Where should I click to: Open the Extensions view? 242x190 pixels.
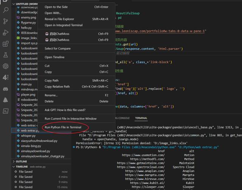point(6,44)
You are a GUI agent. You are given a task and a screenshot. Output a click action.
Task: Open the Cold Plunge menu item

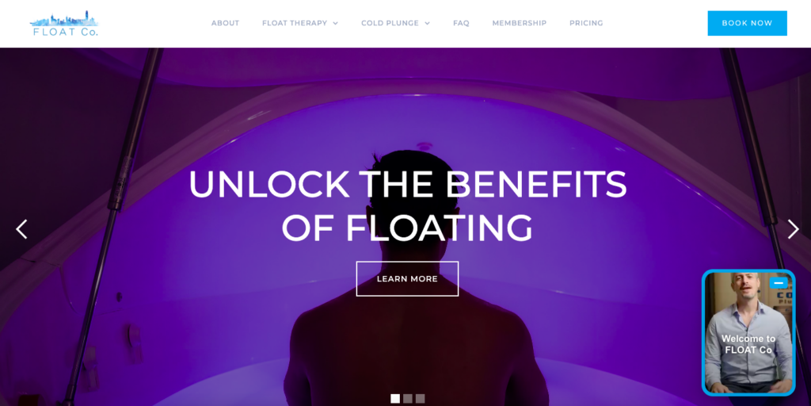pyautogui.click(x=390, y=23)
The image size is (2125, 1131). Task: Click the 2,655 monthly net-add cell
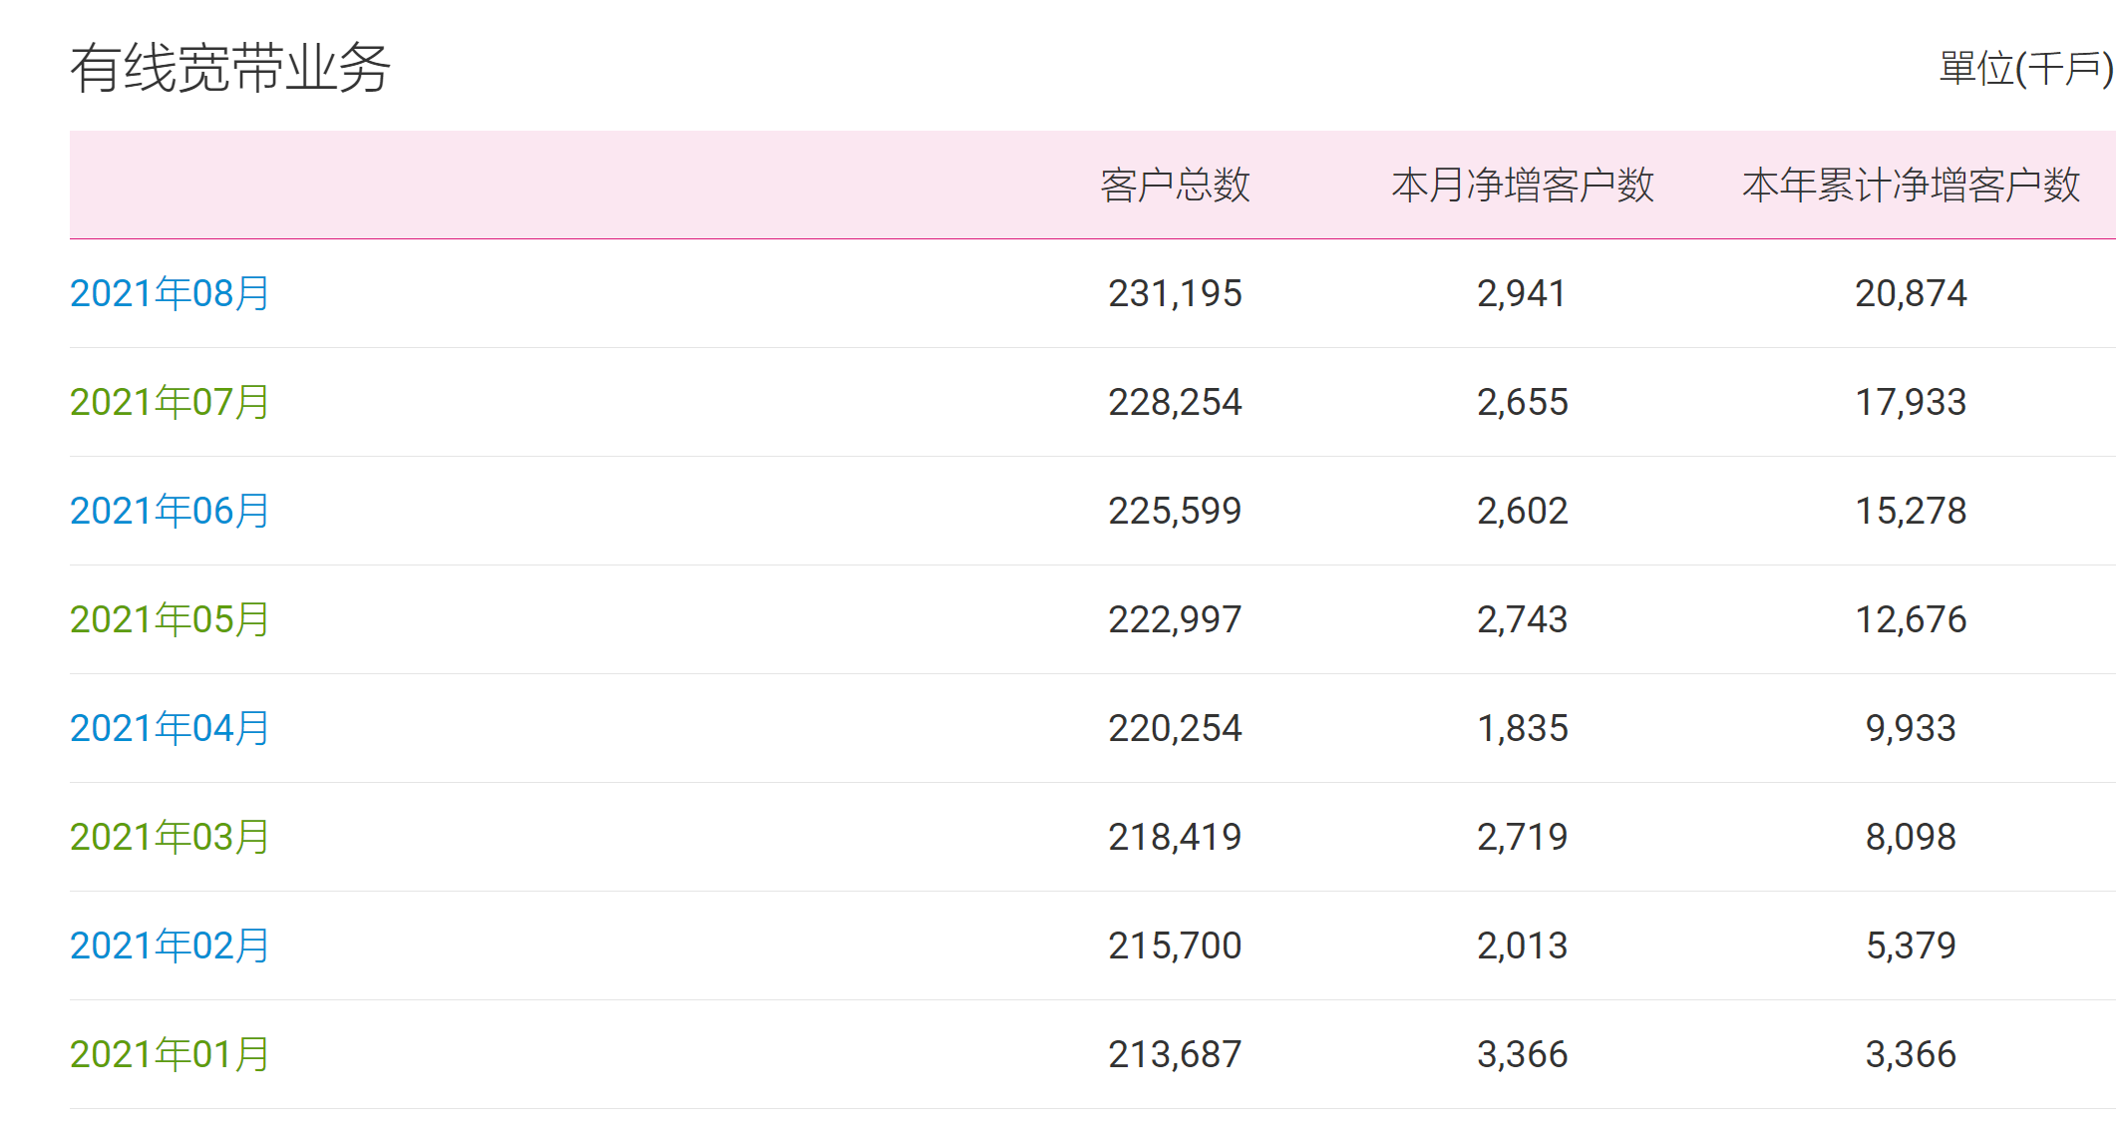coord(1522,402)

■ Job ■
Present everything from the line containing "The image size" down to the end of the entries as a Markdown table with columns No. and Text, one numbered row per line. Skip blank lines and leave the pictures out.

■ Completed exercise ■
| No. | Text |
|---|---|
| 1 | The image size is (2125, 1131). Task: Click the 2,655 monthly net-add cell |
| 2 | coord(1522,402) |